Task prompt :: Output exactly the lines from the one containing "Task: Click the 98.51 current price label" through the final line of the entries below, both included, and skip the pictures.
----
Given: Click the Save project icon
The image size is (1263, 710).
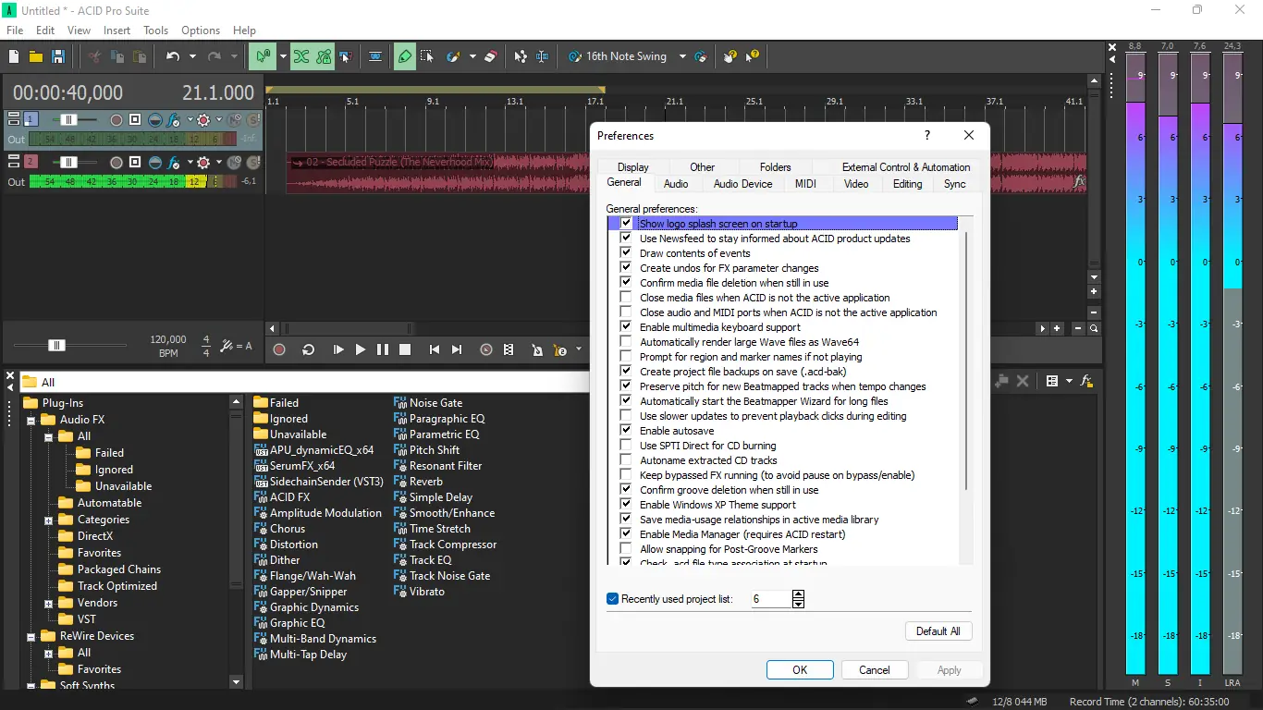Looking at the screenshot, I should click(x=58, y=56).
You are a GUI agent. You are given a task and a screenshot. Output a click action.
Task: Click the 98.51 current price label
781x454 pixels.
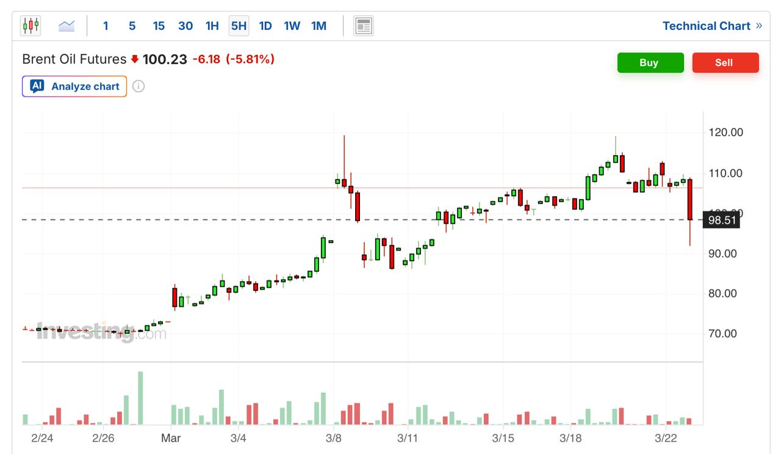tap(721, 220)
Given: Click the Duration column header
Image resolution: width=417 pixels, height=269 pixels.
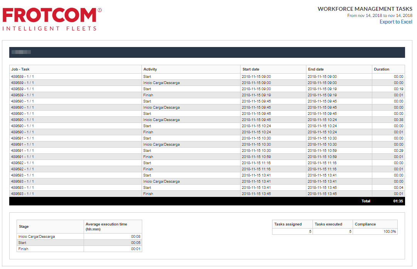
----
Answer for the task ::
Task: Click the 98.51 current price label
781x454 pixels.
tap(721, 220)
Given: Click the Duration column header
Image resolution: width=417 pixels, height=269 pixels.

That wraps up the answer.